Proving the Containment of Sint in S: A Simple Task or a Mind-Bending Challenge?

[trap101]

Prove that S^int$\subseteq$ S

Ok I thought this was going to be easy, but apparently I'm having issues.

So I said:

for all $x$ let x$\in$S^int

==> there exists a B(r, x) s.t with any point a in S^int |X-a| < r.

But now S is the B(r,x) s.t |x-a| = r...

This is where I'm stuck. I know I have to show that the properties of S^int also apply to S. Help

 

[algebrat]

you should have said,

If x is in the interior of S, there exists a ball B(x,r) contained in S. Thus, for any a in the entire ambient space, if |a-x|<r, then a is in B(x,r) and thus in S.

The ball is in S, but why do you think S is in the ball?

I think the key point is that x itself is in the ball! Thus x is in... where?! (... as desired.)

 

[Dick]

I have no idea what you are talking about. But I am pretty sure you don't know what S^int means. This IS be easy. Review the definition of S^int, ok?

 

[trap101]

I have no idea what you are talking about. But I am pretty sure you don't know what S^int means. This IS be easy. Review the definition of S^int, ok?

That's exactly it, I do know what S^int means: it's the B(r,x) $\subseteq$S. i.e: The ball of radius "r" about the point "x". contained in S, but then I didn't "prove" anything I just stated the definition.

Is there some characteristic about S that I should be using to join them? Or is it just that simple as the definition?

 

[Dick]

That's exactly it, I do know what S^int means: it's the B(r,x) $\subseteq$S. i.e: The ball of radius "r" about the point "x". contained in S, but then I didn't "prove" anything I just stated the definition.

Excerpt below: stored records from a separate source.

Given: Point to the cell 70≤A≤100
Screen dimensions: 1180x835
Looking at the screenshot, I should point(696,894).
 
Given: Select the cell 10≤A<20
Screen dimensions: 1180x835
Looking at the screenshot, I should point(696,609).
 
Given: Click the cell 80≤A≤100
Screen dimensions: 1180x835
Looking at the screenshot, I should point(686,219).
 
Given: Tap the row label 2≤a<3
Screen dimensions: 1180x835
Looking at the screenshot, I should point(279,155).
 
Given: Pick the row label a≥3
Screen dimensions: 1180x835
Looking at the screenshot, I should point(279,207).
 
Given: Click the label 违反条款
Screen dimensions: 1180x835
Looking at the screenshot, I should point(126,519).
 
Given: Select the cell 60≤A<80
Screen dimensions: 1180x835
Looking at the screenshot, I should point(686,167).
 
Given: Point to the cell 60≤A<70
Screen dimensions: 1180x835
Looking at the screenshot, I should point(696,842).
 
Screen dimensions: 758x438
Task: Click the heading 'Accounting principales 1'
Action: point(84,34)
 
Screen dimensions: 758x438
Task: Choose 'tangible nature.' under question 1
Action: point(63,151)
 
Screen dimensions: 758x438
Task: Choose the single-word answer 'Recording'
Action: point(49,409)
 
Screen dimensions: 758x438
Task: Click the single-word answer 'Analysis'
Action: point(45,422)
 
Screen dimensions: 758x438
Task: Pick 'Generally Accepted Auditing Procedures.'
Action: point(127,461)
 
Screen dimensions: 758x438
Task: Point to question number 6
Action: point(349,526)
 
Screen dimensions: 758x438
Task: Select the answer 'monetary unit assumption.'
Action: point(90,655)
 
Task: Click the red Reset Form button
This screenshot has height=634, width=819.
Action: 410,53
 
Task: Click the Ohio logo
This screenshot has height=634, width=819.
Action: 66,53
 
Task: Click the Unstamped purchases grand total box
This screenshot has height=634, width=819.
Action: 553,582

Is there some characteristic about S that I should be using to join them? Or is it just that simple as the definition?

It's super easy. x is in B(r,x). If B(r,x) is contained in S then x is an element of S.

 

[trap101]

It's super easy. x is in B(r,x). If B(r,x) is contained in S then x is an element of S.

maaaaaaannnn. Is a question like that just made to mess with my head because it is just TOO easy, so you start thinking in circles?

 

[Dick]

maaaaaaannnn. Is a question like that just made to mess with my head because it is just TOO easy, so you start thinking in circles?

If you overthink something that is easy, then you can start thinking in circles. But some things are just easy.